Things I don’t like about CPanel
CPanel is one of the most popular Hosting Control Panels out there today. I have looked at CPanel more closely. CPanel has a many good features that makes the life of a System Admin/Web Hosts much easier. I like many things about CPanel like, the GUI, WHM, if an action fails it does the best to clean up the residue created by the action. I didn’t like few things about CPanel in a developer’s point of view. I am jotting down few of my glitches here.
CPanel is not open-sourced.
CPanel is a proprietary software and we need to pay for the license. It has compiled Perl scripts to perform various actions. Different hosting services providers comply to different hosting architectures and setup. Since, Unix is open sourced, people might even try to create their own custom Linux/Unix to host sites, probably to make the system more secure or the services highly available. CPanel fails to mingle with those kind of setup.
It would have been easier for those service providers to use CPanel if it would had been open-sourced. Little bit of tweaks in the code might have done the job.
The CPanel API is very naive
The API documentation of CPanel/WHM is very naive and unprofessional. Few examples would be
- Non-standardised naming conversions. The account username input/output is referred as user in some places and in other places it is username.
- If the input representing maximum number of FTP users available in createacct is maxftp, the same input parameter is represented as MAXFTP in modifyacct API method.
- The ip parameter in createacct can have values y/n to represent ‘yes’ or ‘no’, and in the same API method there are other parameters that take 1/0 as ‘yes’ or ‘no’.

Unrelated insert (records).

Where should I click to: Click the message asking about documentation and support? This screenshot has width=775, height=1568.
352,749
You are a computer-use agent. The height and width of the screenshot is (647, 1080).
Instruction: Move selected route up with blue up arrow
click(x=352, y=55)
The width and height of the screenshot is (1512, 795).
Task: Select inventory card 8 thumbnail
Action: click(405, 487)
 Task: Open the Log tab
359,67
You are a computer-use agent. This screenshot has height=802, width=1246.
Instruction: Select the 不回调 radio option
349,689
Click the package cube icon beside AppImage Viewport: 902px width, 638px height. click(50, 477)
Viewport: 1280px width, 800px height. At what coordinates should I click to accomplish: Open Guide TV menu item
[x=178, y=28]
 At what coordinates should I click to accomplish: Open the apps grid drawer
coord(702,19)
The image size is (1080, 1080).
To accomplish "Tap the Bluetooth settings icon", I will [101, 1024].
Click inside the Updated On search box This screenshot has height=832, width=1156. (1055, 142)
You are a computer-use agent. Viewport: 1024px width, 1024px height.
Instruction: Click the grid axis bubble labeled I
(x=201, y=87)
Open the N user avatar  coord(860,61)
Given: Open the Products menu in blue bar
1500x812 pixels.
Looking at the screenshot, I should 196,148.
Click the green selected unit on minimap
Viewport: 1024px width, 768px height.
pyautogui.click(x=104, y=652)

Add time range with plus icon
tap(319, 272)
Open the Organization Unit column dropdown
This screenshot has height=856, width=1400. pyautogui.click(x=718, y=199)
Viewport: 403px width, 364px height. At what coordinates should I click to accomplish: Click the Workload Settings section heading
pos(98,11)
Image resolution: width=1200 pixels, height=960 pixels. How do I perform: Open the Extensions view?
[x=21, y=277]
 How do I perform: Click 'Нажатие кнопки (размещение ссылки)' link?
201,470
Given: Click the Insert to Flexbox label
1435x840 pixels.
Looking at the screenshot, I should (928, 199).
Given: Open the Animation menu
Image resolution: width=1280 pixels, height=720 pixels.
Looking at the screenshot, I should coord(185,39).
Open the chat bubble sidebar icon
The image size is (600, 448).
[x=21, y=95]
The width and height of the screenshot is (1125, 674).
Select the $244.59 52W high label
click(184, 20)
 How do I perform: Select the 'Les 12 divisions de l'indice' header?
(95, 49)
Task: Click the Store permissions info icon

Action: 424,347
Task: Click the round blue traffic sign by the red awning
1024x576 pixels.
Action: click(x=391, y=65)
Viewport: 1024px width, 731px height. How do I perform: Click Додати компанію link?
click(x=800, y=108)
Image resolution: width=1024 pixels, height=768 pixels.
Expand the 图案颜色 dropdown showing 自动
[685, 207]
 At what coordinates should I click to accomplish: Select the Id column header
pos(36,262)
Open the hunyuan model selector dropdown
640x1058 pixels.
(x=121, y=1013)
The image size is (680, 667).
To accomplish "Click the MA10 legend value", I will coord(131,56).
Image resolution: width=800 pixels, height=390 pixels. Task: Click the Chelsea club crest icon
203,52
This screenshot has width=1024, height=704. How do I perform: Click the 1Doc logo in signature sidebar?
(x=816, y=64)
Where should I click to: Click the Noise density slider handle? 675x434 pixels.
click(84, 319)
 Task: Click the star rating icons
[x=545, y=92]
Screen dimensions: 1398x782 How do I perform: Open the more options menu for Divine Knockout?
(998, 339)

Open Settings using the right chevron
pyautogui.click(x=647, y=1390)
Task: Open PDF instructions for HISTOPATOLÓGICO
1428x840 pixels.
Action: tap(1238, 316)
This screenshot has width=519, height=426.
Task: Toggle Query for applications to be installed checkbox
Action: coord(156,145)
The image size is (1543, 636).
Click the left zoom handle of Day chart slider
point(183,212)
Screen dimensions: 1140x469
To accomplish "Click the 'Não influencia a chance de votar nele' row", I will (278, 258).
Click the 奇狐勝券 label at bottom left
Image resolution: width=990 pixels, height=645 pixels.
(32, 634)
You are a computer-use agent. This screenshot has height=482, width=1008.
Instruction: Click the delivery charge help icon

The CPanel doesn’t function well in a clustered setup
Clustered hosting benefits both the service providers and the web hosts. A clustered setup benefits service providers by reducing their maintenance cost, and managing the H/W/ servers easier and to utilise the resources to maximum. To the web hosts, they get a highly available service, highly scalable platform.
It is a nightmare to setup CPanel in such an environment. CPanel works just fine in a non-clustered environment.
CPanel guys, if you would ever read this post, it might be either old, or you guys have a good opportunity to make the CPanel better. After all, people pay for the license to get best tool to manage their web host in an easier way.
If anyone has ever setup CPanel in a clustered environment successfully or feels these points are not valid, please feel free to comment.